§ OBJECTIVE
Reproduce verbatim the part of the lines below that opens with the line containing "Where should I click to: Click the Facebook" and closes with the line containing "pos(27,233)", both included. Copy only those lines.

§ SOURCE RECORDS
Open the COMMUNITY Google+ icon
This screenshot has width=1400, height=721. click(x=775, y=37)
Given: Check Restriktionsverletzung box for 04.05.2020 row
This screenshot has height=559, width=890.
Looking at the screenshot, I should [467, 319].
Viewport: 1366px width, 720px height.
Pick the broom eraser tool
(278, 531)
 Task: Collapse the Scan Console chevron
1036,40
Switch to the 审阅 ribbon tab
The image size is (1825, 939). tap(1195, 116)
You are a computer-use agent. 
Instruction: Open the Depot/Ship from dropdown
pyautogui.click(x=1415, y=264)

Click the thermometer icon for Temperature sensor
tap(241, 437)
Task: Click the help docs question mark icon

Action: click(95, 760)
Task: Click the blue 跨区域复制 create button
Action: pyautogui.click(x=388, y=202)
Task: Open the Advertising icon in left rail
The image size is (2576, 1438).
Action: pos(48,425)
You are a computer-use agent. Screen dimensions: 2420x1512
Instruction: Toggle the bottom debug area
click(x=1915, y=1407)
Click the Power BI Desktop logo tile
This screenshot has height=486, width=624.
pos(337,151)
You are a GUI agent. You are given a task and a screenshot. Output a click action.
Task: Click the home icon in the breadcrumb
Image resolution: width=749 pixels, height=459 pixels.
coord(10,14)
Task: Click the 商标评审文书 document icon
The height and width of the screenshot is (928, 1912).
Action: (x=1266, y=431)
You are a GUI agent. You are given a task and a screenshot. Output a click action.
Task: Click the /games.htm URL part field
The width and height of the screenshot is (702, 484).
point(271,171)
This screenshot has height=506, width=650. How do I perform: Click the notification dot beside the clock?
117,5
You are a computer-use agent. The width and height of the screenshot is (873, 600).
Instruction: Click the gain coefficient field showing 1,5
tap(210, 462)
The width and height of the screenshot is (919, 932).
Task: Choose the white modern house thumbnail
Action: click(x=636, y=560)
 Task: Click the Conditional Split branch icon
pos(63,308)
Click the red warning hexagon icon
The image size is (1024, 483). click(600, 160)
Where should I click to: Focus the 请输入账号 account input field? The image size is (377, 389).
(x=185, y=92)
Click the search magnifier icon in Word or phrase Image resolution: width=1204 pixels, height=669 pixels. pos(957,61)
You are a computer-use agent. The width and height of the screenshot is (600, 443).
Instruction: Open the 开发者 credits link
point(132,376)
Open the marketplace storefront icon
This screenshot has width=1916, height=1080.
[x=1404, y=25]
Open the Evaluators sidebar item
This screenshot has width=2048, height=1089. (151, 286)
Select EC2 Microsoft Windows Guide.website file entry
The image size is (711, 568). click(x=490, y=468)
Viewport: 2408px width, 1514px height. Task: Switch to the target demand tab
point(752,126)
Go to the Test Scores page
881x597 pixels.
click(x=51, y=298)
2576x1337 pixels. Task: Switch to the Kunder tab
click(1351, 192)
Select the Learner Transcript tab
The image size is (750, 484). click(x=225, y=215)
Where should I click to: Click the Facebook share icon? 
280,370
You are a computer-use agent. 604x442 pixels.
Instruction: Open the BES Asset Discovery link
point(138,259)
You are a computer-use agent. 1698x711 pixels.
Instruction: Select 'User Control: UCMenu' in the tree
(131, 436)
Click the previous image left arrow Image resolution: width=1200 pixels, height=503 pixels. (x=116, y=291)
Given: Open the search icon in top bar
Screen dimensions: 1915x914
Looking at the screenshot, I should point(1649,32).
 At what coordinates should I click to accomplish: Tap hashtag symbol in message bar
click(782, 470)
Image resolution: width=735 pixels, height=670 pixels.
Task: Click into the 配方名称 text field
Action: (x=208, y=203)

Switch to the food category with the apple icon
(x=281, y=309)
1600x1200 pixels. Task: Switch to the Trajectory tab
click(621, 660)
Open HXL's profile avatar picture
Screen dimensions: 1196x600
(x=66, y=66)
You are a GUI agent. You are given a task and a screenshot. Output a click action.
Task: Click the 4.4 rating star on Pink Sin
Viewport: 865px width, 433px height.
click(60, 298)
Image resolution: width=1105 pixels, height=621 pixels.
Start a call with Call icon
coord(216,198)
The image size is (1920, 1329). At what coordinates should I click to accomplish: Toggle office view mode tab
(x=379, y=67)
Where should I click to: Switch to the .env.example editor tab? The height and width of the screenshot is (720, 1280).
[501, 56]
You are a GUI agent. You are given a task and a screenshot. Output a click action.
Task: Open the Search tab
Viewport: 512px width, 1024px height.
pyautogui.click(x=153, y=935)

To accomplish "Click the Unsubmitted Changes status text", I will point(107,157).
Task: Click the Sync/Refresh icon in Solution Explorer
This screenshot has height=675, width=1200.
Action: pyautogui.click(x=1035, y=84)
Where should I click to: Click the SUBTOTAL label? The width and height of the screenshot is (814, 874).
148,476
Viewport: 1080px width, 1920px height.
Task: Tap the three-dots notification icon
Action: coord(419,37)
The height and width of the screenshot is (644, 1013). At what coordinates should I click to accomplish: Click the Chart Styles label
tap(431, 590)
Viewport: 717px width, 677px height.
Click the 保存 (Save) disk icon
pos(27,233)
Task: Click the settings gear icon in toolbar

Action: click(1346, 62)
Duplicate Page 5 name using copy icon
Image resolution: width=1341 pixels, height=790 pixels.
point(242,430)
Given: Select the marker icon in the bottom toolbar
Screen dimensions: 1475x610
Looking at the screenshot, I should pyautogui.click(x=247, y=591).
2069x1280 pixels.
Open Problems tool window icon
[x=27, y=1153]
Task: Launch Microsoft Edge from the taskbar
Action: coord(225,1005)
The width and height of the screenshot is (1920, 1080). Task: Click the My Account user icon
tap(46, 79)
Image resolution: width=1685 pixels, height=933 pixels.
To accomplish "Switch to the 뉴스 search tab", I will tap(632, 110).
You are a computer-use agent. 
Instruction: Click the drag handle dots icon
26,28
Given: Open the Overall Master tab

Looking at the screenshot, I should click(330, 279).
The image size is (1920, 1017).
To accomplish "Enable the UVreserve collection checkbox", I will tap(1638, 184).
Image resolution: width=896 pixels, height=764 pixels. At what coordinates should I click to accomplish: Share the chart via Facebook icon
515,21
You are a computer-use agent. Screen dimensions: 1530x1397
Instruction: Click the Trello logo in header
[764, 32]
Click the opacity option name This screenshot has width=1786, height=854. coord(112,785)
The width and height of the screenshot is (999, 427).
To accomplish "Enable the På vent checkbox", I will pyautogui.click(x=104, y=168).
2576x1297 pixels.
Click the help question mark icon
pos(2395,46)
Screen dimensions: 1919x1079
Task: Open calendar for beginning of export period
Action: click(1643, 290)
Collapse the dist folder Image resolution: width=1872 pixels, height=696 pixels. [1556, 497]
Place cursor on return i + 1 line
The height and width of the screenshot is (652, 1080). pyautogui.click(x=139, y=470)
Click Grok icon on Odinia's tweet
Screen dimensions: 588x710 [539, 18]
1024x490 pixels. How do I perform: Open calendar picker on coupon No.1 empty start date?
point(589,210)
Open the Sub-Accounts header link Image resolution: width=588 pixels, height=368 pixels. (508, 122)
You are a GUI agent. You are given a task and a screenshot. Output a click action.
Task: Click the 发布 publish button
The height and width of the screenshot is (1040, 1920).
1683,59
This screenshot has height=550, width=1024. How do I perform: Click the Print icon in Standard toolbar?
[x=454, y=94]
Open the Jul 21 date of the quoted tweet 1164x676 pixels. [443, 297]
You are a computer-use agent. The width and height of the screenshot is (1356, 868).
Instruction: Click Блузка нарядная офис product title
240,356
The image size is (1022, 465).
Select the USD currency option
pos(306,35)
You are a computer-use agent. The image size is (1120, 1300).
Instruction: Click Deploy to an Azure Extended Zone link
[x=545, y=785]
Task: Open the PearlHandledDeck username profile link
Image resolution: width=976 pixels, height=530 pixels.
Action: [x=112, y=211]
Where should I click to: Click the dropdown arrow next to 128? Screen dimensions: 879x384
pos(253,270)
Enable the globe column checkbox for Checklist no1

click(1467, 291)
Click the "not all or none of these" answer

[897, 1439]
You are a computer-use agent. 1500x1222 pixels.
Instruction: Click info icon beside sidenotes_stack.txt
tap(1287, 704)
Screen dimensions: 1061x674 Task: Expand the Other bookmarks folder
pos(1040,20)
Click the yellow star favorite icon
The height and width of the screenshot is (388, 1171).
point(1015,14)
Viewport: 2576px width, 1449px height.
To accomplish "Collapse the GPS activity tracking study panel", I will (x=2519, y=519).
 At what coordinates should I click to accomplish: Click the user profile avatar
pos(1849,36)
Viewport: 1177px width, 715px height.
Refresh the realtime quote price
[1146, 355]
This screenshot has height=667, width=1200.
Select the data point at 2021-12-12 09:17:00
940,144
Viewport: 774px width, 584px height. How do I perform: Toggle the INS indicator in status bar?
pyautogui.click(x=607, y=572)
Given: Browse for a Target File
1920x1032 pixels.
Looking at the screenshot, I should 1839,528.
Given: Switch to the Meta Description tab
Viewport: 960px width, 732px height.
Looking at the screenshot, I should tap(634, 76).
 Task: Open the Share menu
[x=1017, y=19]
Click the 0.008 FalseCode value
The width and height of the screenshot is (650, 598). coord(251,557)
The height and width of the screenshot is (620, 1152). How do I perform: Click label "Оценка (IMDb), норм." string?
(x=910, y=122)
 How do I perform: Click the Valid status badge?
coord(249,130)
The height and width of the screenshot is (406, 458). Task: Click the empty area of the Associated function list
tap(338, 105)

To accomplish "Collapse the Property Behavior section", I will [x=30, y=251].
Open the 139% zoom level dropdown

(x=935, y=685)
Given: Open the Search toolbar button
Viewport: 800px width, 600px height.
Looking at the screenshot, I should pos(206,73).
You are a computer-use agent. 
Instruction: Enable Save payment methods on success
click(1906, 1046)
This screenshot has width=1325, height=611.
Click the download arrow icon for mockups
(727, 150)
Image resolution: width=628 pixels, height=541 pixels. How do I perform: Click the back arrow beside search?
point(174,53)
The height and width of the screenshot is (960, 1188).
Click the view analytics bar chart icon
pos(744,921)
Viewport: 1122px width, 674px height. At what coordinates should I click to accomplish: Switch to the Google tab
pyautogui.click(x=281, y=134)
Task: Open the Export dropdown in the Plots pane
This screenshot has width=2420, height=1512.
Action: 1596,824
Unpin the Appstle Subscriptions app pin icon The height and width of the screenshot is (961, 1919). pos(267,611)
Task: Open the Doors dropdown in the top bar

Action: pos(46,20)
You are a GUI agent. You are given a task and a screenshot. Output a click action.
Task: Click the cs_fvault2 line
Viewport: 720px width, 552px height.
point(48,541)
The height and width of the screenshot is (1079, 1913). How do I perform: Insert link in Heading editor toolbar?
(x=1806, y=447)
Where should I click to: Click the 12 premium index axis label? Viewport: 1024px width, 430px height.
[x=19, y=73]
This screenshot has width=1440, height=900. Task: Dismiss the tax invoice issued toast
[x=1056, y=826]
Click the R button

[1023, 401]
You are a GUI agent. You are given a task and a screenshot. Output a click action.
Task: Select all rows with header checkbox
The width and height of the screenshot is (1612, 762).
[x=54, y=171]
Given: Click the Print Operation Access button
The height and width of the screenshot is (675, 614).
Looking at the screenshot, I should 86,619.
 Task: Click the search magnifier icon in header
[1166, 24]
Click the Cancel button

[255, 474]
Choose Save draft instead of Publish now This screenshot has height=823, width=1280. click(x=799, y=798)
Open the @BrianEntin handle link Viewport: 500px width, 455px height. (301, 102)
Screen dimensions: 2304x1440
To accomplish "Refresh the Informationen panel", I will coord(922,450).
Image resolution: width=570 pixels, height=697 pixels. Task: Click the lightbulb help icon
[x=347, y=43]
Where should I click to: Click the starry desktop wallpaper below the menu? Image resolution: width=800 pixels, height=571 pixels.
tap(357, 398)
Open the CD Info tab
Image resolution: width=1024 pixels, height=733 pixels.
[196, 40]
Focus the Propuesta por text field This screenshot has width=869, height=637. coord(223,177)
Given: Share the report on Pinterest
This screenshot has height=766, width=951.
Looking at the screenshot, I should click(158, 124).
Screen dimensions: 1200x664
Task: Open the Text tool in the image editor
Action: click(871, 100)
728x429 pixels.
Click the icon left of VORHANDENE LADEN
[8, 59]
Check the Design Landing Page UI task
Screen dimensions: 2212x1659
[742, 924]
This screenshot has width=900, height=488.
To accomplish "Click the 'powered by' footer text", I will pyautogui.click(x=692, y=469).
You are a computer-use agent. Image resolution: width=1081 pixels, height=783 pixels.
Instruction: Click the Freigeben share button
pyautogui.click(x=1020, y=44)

§ REPLY TO THE TASK
Where should I click to: Click the Facebook share icon? 
280,370
You are a computer-use agent. 604x442 pixels.
Instruction: Open the BES Asset Discovery link
point(138,259)
You are a computer-use agent. 1698x711 pixels.
Instruction: Select 'User Control: UCMenu' in the tree
(131, 436)
Click the previous image left arrow Image resolution: width=1200 pixels, height=503 pixels. (x=116, y=291)
Given: Open the search icon in top bar
Screen dimensions: 1915x914
Looking at the screenshot, I should point(1649,32).
 At what coordinates should I click to accomplish: Tap hashtag symbol in message bar
click(782, 470)
Image resolution: width=735 pixels, height=670 pixels.
Task: Click into the 配方名称 text field
Action: (x=208, y=203)

Switch to the food category with the apple icon
(x=281, y=309)
1600x1200 pixels. Task: Switch to the Trajectory tab
click(621, 660)
Open HXL's profile avatar picture
Screen dimensions: 1196x600
(x=66, y=66)
You are a GUI agent. You are given a task and a screenshot. Output a click action.
Task: Click the 4.4 rating star on Pink Sin
Viewport: 865px width, 433px height.
click(60, 298)
Image resolution: width=1105 pixels, height=621 pixels.
Start a call with Call icon
coord(216,198)
The image size is (1920, 1329). At what coordinates should I click to accomplish: Toggle office view mode tab
(x=379, y=67)
Where should I click to: Switch to the .env.example editor tab? The height and width of the screenshot is (720, 1280).
[501, 56]
You are a GUI agent. You are given a task and a screenshot. Output a click action.
Task: Open the Search tab
Viewport: 512px width, 1024px height.
pyautogui.click(x=153, y=935)

To accomplish "Click the Unsubmitted Changes status text", I will point(107,157).
Task: Click the Sync/Refresh icon in Solution Explorer
This screenshot has height=675, width=1200.
Action: pyautogui.click(x=1035, y=84)
Where should I click to: Click the SUBTOTAL label? The width and height of the screenshot is (814, 874).
148,476
Viewport: 1080px width, 1920px height.
Task: Tap the three-dots notification icon
Action: coord(419,37)
The height and width of the screenshot is (644, 1013). At what coordinates should I click to accomplish: Click the Chart Styles label
tap(431, 590)
Viewport: 717px width, 677px height.
Click the 保存 (Save) disk icon
pos(27,233)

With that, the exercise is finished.